ロボットで高齢者の「孤立対策」(東京・杉並区)

 東京・杉並区では、区内の1人暮らしの高齢者が年々増え続けていることを受け、高齢者の孤立感を和らげようとロボットを使った実証実験を始めました。



 杉並区は、セキュリティー会社のセコムと協力して、コミュニケーションロボット「BOCCO」を高齢者に無償で貸し出す見守りサービスを9月から開始しました。BOCCOは、セコムのスタッフと音声がつながっています。そのため、高齢者がBOCCOへ呼びかけると、セコムのスタッフが365日24時間体制で状況に応じた返答をします。

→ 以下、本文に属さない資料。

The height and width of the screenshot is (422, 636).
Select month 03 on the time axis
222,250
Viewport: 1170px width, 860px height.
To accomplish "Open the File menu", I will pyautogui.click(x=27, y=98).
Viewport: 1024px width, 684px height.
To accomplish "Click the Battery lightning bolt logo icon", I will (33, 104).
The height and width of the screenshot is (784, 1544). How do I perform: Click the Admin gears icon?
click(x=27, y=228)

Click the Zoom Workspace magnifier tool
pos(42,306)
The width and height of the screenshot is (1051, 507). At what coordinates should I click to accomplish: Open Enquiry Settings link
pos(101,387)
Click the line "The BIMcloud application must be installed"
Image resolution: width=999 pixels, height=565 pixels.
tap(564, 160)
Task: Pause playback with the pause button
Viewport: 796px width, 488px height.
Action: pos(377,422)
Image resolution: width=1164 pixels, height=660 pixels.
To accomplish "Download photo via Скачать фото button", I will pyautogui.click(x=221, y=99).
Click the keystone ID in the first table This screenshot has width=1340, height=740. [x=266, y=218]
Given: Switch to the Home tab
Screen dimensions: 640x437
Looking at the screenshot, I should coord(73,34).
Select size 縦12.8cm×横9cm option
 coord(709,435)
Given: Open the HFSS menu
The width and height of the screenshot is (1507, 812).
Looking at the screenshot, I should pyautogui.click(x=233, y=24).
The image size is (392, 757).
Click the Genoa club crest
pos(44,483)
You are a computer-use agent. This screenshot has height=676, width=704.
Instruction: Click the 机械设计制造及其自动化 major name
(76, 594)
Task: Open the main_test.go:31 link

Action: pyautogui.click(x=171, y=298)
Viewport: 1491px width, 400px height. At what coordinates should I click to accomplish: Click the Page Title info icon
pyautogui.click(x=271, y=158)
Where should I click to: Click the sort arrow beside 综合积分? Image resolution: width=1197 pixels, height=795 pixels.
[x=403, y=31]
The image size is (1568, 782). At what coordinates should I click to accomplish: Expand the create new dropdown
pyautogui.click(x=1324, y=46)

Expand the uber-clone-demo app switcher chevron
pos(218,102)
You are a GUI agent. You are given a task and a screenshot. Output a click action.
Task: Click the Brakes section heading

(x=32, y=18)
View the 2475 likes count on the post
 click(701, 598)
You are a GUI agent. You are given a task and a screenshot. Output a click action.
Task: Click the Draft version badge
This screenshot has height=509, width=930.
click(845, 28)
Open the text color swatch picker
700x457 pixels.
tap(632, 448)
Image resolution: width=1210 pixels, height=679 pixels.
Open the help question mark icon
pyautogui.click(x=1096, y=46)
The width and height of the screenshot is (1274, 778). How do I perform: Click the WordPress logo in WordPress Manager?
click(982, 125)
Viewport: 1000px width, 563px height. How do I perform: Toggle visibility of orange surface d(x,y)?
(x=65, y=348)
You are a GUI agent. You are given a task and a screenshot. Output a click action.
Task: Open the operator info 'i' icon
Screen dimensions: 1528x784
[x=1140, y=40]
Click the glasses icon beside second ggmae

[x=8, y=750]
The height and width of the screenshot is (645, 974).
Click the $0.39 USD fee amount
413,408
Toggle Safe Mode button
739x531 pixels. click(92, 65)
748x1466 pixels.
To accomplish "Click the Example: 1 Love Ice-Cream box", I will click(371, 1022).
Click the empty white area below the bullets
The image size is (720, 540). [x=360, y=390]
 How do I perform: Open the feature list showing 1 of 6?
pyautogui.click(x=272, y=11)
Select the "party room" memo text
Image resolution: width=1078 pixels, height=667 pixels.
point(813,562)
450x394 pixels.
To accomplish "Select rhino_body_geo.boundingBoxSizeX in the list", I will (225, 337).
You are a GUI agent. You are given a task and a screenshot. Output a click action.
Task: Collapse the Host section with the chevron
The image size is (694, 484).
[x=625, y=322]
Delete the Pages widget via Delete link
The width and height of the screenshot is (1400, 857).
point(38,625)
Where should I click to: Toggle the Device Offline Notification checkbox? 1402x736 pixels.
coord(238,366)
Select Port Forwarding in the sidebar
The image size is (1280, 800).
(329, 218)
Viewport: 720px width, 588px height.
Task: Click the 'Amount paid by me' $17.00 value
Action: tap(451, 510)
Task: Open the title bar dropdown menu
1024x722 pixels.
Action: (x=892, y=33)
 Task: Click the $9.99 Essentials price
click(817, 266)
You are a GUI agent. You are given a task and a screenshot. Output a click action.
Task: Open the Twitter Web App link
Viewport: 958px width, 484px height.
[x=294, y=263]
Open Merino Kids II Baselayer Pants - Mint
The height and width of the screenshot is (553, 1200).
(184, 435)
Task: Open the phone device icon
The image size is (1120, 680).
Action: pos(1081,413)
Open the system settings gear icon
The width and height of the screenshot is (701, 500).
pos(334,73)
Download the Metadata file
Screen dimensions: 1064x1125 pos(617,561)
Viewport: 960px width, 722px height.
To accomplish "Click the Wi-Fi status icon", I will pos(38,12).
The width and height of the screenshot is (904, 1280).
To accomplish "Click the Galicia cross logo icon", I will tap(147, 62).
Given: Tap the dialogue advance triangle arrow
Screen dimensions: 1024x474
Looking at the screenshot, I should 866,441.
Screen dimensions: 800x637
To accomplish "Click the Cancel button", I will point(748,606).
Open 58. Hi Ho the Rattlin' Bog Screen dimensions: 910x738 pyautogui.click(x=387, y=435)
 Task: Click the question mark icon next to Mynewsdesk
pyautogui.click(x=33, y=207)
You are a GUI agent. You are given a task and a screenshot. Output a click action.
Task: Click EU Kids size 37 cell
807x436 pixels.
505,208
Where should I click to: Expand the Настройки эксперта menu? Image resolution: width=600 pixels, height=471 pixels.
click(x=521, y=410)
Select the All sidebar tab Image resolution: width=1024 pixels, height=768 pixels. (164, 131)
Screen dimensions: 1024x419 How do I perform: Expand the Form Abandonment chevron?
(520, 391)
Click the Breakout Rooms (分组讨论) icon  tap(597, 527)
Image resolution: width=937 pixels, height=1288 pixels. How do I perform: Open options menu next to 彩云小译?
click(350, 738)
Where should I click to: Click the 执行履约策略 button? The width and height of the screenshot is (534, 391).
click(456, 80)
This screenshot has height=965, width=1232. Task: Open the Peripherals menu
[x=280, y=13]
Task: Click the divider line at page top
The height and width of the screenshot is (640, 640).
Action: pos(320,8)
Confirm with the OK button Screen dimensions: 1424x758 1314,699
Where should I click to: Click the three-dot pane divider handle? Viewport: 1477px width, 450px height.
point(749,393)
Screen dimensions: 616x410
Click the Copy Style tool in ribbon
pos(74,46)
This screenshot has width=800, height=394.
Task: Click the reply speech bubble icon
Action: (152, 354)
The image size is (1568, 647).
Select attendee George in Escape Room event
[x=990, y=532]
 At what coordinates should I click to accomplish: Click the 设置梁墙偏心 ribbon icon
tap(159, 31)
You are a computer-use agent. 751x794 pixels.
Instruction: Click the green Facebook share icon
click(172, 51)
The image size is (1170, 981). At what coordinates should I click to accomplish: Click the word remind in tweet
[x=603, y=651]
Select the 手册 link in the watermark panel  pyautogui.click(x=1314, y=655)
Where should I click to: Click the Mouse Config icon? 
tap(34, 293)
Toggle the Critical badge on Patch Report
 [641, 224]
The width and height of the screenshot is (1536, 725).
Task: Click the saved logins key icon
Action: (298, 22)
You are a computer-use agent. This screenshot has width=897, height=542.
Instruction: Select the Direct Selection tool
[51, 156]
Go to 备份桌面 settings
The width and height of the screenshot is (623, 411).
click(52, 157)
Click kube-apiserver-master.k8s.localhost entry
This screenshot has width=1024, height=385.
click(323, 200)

 実際に見守りサービスを利用している78歳の女性は、2カ月前に心筋梗塞を患って外出する機会が減っていた中、家族にBOCCOを紹介してもらいました。女性は「前は息子が帰ってくるのを待っていたのが、この頃はBOCCOに話ができるようになったから楽しみ」と話します。BOCCOの効果はそれだけではありません。女性の息子によると「BOCCOのおかげで母も明るくなった。また、薬の飲み忘れがなくなった」と話します。

 杉並区は2023年3月まで実証実験を続け、効果を検証していくとしています。